Agosto Lilás? Justiça concede liberdade no caso do feminicídio de Adriana Oliveira
Todos os anos, agosto chega vestido de lilás. Campanhas são lançadas, discursos são feitos, números são apresentados e a violência contra a mulher volta ao centro das atenções. Mas o calendário muda. A publicidade desaparece. E algumas famílias continuam vivendo aquilo que nenhuma campanha consegue encerrar: a ausência.

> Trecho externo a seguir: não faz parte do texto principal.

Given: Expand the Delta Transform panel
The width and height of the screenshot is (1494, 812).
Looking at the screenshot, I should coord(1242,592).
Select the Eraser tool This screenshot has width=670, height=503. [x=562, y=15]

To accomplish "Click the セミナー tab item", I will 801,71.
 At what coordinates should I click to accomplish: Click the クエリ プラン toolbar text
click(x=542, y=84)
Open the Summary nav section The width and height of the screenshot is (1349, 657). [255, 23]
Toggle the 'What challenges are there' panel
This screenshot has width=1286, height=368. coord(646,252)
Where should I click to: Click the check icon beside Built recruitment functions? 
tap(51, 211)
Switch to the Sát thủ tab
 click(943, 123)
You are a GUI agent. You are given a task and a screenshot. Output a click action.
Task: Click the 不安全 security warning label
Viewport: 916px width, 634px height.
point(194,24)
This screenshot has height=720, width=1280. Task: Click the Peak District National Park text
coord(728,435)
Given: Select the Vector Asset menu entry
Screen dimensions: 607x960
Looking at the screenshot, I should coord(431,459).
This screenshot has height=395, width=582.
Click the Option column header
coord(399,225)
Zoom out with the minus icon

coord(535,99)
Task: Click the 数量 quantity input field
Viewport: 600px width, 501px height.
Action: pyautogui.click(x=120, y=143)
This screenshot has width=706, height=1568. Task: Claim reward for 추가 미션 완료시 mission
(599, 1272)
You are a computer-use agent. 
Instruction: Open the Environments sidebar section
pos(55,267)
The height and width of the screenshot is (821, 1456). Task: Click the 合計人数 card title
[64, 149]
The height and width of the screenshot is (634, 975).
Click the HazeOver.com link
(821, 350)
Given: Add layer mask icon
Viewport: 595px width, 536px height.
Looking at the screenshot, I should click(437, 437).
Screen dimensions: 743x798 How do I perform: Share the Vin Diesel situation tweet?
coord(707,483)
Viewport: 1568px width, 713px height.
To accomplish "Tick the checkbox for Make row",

Adriana Oliveira foi morta a tiros em Santa Luzia, em março de 2025. Mais de um ano depois, o caso volta ao noticiário por uma decisão judicial que concedeu liberdade ao marido da influenciadora e a outro investigado. A família anuncia que pretende recorrer.
No papel, o Agosto Lilás termina quando setembro chega. Para quem perdeu alguém, porém, não existe mês de encerramento, campanha de conscientização ou hashtag capaz de colocar um ponto final na história. Existem perguntas que permanecem, processos que continuam e famílias que seguem esperando por respostas.
Talvez seja essa a parte menos visível da violência contra a mulher. A notícia passa, o calendário avança e a vida pública encontra outro assunto. Para algumas famílias, entretanto, o tempo não leva tudo embora. Às vezes, apenas transforma a dor em silêncio.